══ RECORDS TO PROCESS

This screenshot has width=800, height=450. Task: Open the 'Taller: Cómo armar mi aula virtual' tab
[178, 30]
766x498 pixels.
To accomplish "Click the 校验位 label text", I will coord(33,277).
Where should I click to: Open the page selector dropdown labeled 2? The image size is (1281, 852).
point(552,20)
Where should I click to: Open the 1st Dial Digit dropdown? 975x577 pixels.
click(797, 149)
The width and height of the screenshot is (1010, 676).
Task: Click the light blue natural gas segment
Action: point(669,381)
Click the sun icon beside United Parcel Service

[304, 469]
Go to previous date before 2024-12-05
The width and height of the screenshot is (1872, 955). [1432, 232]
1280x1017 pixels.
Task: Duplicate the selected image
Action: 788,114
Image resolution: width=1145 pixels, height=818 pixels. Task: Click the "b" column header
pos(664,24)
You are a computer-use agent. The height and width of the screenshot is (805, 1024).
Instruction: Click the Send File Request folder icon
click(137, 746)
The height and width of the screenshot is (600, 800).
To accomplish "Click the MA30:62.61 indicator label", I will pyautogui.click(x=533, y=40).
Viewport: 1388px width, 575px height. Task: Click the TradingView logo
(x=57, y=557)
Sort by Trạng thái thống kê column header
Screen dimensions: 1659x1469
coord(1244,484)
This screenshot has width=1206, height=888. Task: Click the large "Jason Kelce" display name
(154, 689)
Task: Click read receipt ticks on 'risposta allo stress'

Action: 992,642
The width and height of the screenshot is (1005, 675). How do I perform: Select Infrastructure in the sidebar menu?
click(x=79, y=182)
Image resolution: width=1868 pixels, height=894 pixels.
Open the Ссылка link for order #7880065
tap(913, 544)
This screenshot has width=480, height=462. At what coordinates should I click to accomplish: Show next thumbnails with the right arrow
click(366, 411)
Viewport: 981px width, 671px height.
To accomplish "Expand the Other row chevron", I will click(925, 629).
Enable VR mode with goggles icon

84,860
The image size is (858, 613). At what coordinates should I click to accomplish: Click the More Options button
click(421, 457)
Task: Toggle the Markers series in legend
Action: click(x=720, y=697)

════

TO DO: Each entry is to be returned in full, character for character.

FINAL ANSWER:
This screenshot has width=800, height=450. Task: Open the 'Taller: Cómo armar mi aula virtual' tab
[178, 30]
766x498 pixels.
To accomplish "Click the 校验位 label text", I will coord(33,277).
Where should I click to: Open the page selector dropdown labeled 2? The image size is (1281, 852).
point(552,20)
Where should I click to: Open the 1st Dial Digit dropdown? 975x577 pixels.
click(797, 149)
The width and height of the screenshot is (1010, 676).
Task: Click the light blue natural gas segment
Action: point(669,381)
Click the sun icon beside United Parcel Service

[304, 469]
Go to previous date before 2024-12-05
The width and height of the screenshot is (1872, 955). [1432, 232]
1280x1017 pixels.
Task: Duplicate the selected image
Action: 788,114
Image resolution: width=1145 pixels, height=818 pixels. Task: Click the "b" column header
pos(664,24)
You are a computer-use agent. The height and width of the screenshot is (805, 1024).
Instruction: Click the Send File Request folder icon
click(137, 746)
The height and width of the screenshot is (600, 800).
To accomplish "Click the MA30:62.61 indicator label", I will pyautogui.click(x=533, y=40).
Viewport: 1388px width, 575px height. Task: Click the TradingView logo
(x=57, y=557)
Sort by Trạng thái thống kê column header
Screen dimensions: 1659x1469
coord(1244,484)
This screenshot has width=1206, height=888. Task: Click the large "Jason Kelce" display name
(154, 689)
Task: Click read receipt ticks on 'risposta allo stress'

Action: 992,642
The width and height of the screenshot is (1005, 675). How do I perform: Select Infrastructure in the sidebar menu?
click(x=79, y=182)
Image resolution: width=1868 pixels, height=894 pixels.
Open the Ссылка link for order #7880065
tap(913, 544)
This screenshot has width=480, height=462. At what coordinates should I click to accomplish: Show next thumbnails with the right arrow
click(366, 411)
Viewport: 981px width, 671px height.
To accomplish "Expand the Other row chevron", I will click(925, 629).
Enable VR mode with goggles icon

84,860
The image size is (858, 613). At what coordinates should I click to accomplish: Click the More Options button
click(421, 457)
Task: Toggle the Markers series in legend
Action: click(x=720, y=697)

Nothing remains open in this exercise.